## Work required
Write out the data once more, exactly as it reads.
--------------------
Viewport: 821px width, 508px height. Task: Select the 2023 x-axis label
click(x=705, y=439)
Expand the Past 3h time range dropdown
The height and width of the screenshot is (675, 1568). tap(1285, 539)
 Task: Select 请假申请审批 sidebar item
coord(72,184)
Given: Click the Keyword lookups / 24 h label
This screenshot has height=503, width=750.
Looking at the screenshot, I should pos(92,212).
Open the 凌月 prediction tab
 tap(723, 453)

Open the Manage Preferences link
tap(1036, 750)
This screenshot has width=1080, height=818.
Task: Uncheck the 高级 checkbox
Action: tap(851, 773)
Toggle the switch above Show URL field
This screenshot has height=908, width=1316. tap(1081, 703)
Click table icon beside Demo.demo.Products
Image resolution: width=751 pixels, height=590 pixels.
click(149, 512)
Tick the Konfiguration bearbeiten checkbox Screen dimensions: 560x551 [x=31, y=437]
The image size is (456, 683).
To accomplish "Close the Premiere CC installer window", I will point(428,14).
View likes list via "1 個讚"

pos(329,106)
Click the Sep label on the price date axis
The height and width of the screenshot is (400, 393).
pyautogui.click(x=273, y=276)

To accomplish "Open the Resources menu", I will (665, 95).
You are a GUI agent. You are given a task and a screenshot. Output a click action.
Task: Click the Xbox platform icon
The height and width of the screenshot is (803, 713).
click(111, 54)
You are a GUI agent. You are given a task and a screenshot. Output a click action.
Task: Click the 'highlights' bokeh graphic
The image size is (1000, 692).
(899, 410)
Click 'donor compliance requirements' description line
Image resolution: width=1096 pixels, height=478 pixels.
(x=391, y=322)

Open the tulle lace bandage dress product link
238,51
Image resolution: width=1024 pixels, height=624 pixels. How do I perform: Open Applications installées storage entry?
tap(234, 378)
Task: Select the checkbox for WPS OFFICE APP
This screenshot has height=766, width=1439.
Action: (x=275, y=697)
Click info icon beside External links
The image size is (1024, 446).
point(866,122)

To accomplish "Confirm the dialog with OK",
--------------------
## Exercise response
Viewport: 821px width, 508px height. Task: Select the 2023 x-axis label
click(x=705, y=439)
Expand the Past 3h time range dropdown
The height and width of the screenshot is (675, 1568). tap(1285, 539)
 Task: Select 请假申请审批 sidebar item
coord(72,184)
Given: Click the Keyword lookups / 24 h label
This screenshot has height=503, width=750.
Looking at the screenshot, I should pos(92,212).
Open the 凌月 prediction tab
 tap(723, 453)

Open the Manage Preferences link
tap(1036, 750)
This screenshot has width=1080, height=818.
Task: Uncheck the 高级 checkbox
Action: tap(851, 773)
Toggle the switch above Show URL field
This screenshot has height=908, width=1316. tap(1081, 703)
Click table icon beside Demo.demo.Products
Image resolution: width=751 pixels, height=590 pixels.
click(149, 512)
Tick the Konfiguration bearbeiten checkbox Screen dimensions: 560x551 [x=31, y=437]
The image size is (456, 683).
To accomplish "Close the Premiere CC installer window", I will point(428,14).
View likes list via "1 個讚"

pos(329,106)
Click the Sep label on the price date axis
The height and width of the screenshot is (400, 393).
pyautogui.click(x=273, y=276)

To accomplish "Open the Resources menu", I will (665, 95).
You are a GUI agent. You are given a task and a screenshot. Output a click action.
Task: Click the Xbox platform icon
The height and width of the screenshot is (803, 713).
click(111, 54)
You are a GUI agent. You are given a task and a screenshot. Output a click action.
Task: Click the 'highlights' bokeh graphic
The image size is (1000, 692).
(899, 410)
Click 'donor compliance requirements' description line
Image resolution: width=1096 pixels, height=478 pixels.
(x=391, y=322)

Open the tulle lace bandage dress product link
238,51
Image resolution: width=1024 pixels, height=624 pixels. How do I perform: Open Applications installées storage entry?
tap(234, 378)
Task: Select the checkbox for WPS OFFICE APP
This screenshot has height=766, width=1439.
Action: (x=275, y=697)
Click info icon beside External links
The image size is (1024, 446).
point(866,122)

To accomplish "Confirm the dialog with OK",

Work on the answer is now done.